GDPR - Data Sharing Agreement
Orrets Meadow School
Information Sharing Protocol
for Outreach Services, including SENAAT.
Production Date: May 2018
Review Date: May 2019
Author: Jane Corrin
Orrets Meadow School Information Sharing Protocol
This is Orrets Meadow School’s Information Sharing protocol in relation to specialised outreach for children. The outreach service includes both the teaching service (Literacy and Numeracy) and the advice and assessment service (SENAAT). This document sets out what information can be shared and with whom. The purpose of this protocol is to make sure that good information governance practices are adhered to.
Background
Orrets Meadow School offers an outreach service to children. This service can be accessed by children from across Wirral-wide schools. With the advent of the General Data Protection Regulations (GDPR), this information sharing protocol has been drawn up. This protocol will give details relating to what information will be shared and by whom. The legal basis for the sharing of the information is the provision of outreach for special educational needs children.
Data Protection
Orrets Meadow School is registered under The Data Protection Act 1998 and the registration number is Z5752937. This registration will be mapped across to an Article 30 document when required by GDPR. The school have a named Data Protection Officer:
Jane Corrin
0151 666 4446
Personal Data
Information about children from across Wirral schools will be shared with Orrets Meadow School specifically when specialised outreach has been taken up. This information will consist of:
- Child’s Name
- Child’s Date of Birth
- School Name
- Special Educational Needs Information
- Assessment Information
- Attainment Information
- Medical information when deemed necessary
This information may be shared with Outreach Teachers, Head Teacher and Office Staff.

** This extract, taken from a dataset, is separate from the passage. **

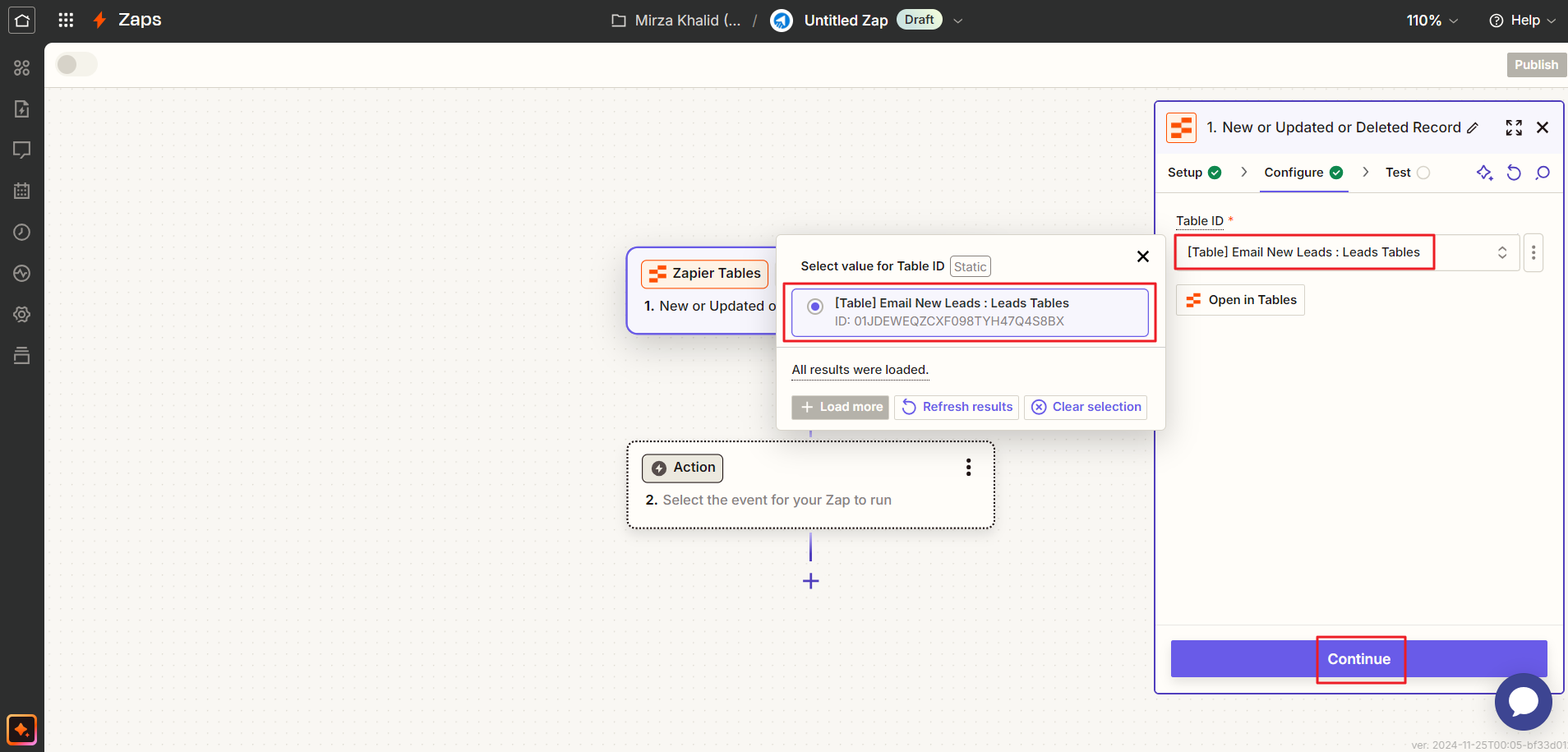The width and height of the screenshot is (1568, 752).
Task: Select the Email New Leads table radio option
Action: 815,307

Appropriate Security Measures
Appropriate and secure technical and operational measures are in place to ensure the security of the information. These measures include:
- Staff are trained and aware of their responsibilities under Data Protection legislation
- Laptops follow bring your own device policy (BYOD)
- Pupil’s data and reports are stored on Google Drive, School Network or Encrypted pen
- Pupil’s reports are shared with school using secure methods; including secure internal mail, google drive, secure gmail, hand delivery or by encrypted pen drive.
Retention and Destruction
Pupil reports are deleted in line with School’s Retention & Destruction policy.
Outreach teaching – reports are kept for one term after the child exits the programme, then destroyed.
Senaat – reports are kept until the child leaves the school, then destroyed.